|In this novel, Bea Paradiso is an art student during World War II who makes portraits of wounded soldiers. (Not coincidentally, the author's mother-in-law did the same, and the book is enhanced by the inclusion of some of her sketches.) There is not much math here, but during the middle of the book Bea has a romance with Henry Vanden Akker, a brilliant young man who recently graduated summa cum laude in mathematics. Not only does he profess his dedication to pursuing mathematics, but he has a personality that does reflect the culture of mathematicians as I have experienced it. He is brutally honest, not only speaking frankly about others but also in his descriptions and criticism of himself. Also, though passionately interested in all things intellectual (including theology, philosophy and science as well as math), he strives to think about them in a dispassionate and logical way.
The most explicitly mathematical discussion occurs when he tries to explain to Bea the way mathematics is a rare thing that gets more rather than less interesting to him the closer he looks at it:
|(quoted from The Art Student's War)|
"I'd always loved the way you can translate some little string of symbols -- something as simple as x=y, say -- into a figure on a plane. And you know what? The closer I looked, the more miraculous it became. Generally, you lose something in translations, but here nothing was lost. In all the universe, there isn't one x that doesn't fall on the line; then you make what appears to be a minor adjustement -- you adjust a plus sign to a minus sign, say, or you rase an exponent by one -- and the form doesn't merely alter: it transforms, it blossoms, it leaps into another dimension. Your finite ellipse becomes an infinite hyperbola, your circle becomes a sphere. With every step, there's a new sort of bossoming. And I saw -- you know what I saw?"
"No, Henry. Tell me what you saw."
"Well, its like the opening, the very opening verses of the Book of John," Henry said. "You have only the Word, and yet you could say the Word begets everything. You could say the Word is the world itself. And here was the Word again, this time as a little string of mathematical letters, and you know what? All of Creation happens anew. Do you see what I'm saying, Bea? Every time somebody writes an equation, all Creation is created. I truly believe that. If I write x=y on your napkin, the world is born anew. Yes, math may be true in this world, but it also makes the world..."
I really like that quote, because I feel rather similar. I was therefore disappointed that things did not work out well for Henry and Bea (or for Henry alone, for that matter) in the end.
"The Art Student's War" ('TASW') is Leithauser's best Novel to-date. And, math is central to many of Leithauser's works, most particularly "Hence". However, this thematic quality mustn't be discounted for lack of volume in TASW. The odd, spectral Part II of the novel (Chapter 25, pps. 275 - 286) is a prose/poetic interlude in which TASW turns on itself; the book and its main character (who is almost feverish to death and departure from the novel) seemingly hallucinate through a "Land of Colors Without Objects", and emerge the other side party to a pedestrian marriage and a life unpopulated by Viconian ideals of a comprehensive science of human society and mathematics.

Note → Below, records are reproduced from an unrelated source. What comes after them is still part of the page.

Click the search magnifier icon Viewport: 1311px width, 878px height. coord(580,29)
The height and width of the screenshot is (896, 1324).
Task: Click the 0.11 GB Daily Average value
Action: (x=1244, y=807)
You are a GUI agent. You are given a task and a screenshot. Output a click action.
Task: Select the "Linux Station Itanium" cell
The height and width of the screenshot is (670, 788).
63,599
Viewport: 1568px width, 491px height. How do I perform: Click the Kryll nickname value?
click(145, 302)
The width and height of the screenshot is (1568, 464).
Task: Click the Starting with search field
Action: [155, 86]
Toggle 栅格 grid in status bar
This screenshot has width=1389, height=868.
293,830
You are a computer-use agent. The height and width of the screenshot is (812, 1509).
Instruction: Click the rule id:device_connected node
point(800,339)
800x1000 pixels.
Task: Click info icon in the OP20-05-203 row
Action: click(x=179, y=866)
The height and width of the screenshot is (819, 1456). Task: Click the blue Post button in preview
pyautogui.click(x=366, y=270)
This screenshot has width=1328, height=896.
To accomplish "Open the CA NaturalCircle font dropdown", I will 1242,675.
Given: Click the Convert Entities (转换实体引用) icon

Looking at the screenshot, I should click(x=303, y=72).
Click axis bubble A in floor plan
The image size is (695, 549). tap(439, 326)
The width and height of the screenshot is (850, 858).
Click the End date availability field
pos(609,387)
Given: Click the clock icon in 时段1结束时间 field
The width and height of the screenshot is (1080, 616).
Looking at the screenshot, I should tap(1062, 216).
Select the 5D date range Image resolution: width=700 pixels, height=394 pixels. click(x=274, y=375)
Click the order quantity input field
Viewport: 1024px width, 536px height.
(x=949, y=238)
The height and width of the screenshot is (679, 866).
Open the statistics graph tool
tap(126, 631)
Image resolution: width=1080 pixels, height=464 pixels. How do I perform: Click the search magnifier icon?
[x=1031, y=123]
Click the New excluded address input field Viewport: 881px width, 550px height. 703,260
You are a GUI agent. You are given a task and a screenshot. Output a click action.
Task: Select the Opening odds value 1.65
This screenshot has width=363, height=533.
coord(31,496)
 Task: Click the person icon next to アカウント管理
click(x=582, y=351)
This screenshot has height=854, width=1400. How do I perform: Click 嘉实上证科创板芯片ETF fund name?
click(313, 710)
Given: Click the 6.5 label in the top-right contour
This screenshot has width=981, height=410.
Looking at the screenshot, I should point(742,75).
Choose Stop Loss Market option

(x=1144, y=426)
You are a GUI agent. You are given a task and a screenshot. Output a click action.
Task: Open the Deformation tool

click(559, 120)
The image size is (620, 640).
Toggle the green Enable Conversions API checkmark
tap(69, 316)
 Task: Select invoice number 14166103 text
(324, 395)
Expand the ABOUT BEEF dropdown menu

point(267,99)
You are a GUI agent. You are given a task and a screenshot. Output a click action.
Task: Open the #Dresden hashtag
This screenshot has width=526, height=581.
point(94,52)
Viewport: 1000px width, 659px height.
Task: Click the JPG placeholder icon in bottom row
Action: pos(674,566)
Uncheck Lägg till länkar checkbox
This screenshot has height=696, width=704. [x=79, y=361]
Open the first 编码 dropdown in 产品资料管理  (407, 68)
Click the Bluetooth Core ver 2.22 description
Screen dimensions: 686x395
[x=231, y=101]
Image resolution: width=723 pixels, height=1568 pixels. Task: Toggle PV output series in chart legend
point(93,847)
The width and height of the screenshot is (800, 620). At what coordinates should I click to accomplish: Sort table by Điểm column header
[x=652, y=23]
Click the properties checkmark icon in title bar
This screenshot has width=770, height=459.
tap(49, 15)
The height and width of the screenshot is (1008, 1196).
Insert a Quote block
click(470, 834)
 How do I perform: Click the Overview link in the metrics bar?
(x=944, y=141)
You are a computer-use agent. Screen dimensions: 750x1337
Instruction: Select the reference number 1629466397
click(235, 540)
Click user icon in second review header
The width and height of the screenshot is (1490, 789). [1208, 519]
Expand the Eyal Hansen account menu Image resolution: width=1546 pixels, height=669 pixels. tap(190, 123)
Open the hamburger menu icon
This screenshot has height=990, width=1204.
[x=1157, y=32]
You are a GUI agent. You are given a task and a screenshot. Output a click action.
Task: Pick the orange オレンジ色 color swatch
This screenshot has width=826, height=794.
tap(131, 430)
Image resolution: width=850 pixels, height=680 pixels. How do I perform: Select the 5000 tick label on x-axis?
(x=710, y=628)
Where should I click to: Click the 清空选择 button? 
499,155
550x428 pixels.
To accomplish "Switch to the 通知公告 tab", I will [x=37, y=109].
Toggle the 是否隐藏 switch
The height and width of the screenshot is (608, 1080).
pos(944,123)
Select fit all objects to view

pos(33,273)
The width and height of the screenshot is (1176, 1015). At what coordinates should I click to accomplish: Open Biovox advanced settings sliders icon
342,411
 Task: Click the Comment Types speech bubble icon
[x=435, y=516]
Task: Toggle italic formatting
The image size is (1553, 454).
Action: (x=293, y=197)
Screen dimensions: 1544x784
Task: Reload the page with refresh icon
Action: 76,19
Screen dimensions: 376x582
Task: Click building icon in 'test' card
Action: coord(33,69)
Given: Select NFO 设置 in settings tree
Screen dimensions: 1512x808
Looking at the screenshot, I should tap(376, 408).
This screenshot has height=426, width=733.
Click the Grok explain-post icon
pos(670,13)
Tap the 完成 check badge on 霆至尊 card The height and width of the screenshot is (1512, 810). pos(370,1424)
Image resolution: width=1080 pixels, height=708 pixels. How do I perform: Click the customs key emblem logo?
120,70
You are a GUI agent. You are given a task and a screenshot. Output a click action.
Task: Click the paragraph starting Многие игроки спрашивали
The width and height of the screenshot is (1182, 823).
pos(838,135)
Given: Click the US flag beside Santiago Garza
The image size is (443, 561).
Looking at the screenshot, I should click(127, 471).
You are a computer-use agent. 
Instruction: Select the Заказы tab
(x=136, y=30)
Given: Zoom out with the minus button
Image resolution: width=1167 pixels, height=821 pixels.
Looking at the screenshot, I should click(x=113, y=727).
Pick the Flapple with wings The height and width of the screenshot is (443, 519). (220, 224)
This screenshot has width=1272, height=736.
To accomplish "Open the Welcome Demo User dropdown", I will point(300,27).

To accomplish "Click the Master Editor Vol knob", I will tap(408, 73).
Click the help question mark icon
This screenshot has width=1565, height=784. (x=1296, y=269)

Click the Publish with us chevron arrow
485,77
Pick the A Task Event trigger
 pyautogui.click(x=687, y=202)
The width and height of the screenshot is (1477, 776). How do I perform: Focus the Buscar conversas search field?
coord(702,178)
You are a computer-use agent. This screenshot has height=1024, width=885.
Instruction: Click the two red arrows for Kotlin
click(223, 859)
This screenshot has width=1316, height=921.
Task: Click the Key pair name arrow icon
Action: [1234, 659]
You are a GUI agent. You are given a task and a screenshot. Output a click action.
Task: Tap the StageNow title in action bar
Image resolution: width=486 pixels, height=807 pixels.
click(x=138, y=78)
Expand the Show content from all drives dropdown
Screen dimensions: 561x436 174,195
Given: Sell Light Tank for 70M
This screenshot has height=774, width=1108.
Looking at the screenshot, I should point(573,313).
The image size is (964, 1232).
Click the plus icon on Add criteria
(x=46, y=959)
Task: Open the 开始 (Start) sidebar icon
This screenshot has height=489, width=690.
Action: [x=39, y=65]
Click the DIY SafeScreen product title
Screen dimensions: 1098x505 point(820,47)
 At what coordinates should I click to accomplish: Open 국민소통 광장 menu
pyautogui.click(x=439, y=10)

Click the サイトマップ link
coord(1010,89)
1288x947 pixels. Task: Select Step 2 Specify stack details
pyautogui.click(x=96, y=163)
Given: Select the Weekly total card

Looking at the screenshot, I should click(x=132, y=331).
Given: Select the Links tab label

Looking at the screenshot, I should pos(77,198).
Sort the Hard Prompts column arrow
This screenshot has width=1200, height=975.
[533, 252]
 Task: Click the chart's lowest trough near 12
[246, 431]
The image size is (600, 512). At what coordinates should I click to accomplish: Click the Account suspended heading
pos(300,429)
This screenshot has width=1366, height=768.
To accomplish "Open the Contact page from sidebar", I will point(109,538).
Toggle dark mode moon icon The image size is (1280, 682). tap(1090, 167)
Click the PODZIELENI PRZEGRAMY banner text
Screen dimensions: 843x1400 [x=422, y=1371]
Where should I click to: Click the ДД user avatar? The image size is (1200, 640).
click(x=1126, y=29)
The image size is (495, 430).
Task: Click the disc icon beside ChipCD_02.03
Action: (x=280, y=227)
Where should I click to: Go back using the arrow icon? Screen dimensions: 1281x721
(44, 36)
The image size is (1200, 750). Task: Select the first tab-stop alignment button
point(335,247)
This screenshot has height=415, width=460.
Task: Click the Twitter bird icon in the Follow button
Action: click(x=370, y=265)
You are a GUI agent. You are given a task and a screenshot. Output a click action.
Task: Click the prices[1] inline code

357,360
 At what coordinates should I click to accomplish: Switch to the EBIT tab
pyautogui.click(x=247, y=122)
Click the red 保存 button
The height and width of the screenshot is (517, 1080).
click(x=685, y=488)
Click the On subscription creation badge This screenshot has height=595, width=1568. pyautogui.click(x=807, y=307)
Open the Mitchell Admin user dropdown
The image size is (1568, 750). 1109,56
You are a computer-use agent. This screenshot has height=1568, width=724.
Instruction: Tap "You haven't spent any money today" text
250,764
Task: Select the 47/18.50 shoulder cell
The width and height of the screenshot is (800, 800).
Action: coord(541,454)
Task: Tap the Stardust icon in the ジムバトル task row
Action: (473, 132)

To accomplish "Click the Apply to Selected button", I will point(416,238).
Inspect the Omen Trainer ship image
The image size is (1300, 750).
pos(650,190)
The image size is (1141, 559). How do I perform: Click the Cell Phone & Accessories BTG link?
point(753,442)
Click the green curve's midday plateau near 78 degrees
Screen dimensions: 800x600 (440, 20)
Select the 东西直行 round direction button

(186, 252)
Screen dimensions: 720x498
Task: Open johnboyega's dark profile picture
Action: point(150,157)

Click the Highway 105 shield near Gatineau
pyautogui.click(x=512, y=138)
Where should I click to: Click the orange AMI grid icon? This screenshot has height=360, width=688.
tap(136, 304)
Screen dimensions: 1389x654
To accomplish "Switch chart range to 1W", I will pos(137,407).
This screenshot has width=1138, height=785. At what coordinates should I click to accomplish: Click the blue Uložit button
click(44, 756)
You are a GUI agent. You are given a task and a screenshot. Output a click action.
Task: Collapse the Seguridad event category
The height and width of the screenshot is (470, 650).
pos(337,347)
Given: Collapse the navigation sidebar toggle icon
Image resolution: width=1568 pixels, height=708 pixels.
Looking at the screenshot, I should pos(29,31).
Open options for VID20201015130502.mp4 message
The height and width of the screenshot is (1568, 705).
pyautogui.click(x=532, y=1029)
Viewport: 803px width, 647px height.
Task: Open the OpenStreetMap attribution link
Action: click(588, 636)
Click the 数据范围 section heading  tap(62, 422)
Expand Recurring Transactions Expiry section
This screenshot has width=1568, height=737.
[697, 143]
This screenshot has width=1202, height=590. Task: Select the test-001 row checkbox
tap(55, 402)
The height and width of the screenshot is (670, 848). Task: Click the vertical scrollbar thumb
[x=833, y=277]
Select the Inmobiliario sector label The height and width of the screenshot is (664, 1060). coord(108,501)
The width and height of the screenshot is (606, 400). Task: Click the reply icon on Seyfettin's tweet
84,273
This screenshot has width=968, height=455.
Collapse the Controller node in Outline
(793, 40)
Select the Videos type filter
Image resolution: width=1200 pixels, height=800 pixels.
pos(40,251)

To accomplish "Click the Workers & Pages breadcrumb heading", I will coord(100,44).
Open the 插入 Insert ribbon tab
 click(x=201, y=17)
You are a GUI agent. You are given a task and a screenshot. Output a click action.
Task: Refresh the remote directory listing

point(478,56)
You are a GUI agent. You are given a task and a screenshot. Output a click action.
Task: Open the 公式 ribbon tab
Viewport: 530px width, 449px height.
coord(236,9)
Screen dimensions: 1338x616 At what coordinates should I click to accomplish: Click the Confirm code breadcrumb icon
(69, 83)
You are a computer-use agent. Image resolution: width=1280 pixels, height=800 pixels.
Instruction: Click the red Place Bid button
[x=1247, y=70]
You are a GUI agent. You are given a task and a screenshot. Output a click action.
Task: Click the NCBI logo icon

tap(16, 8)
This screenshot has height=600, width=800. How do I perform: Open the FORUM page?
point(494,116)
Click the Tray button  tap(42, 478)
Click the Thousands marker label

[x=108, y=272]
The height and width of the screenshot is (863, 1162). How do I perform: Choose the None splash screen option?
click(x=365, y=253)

Vico aside, Part II is stunningly crafted and should serve to enhance our appreciation of the writer's, of Leithauser's, talents as a prose-poet. TASW is readable on a variety of levels, and the baked-in philosophy of Vico and Bruno may be disregarded in favor of the story's unique plot, unique insofar as Detroit - since the War - has suffered as much if not greater damage than Dresden, as Kurt Vonnegut has so successfully limned.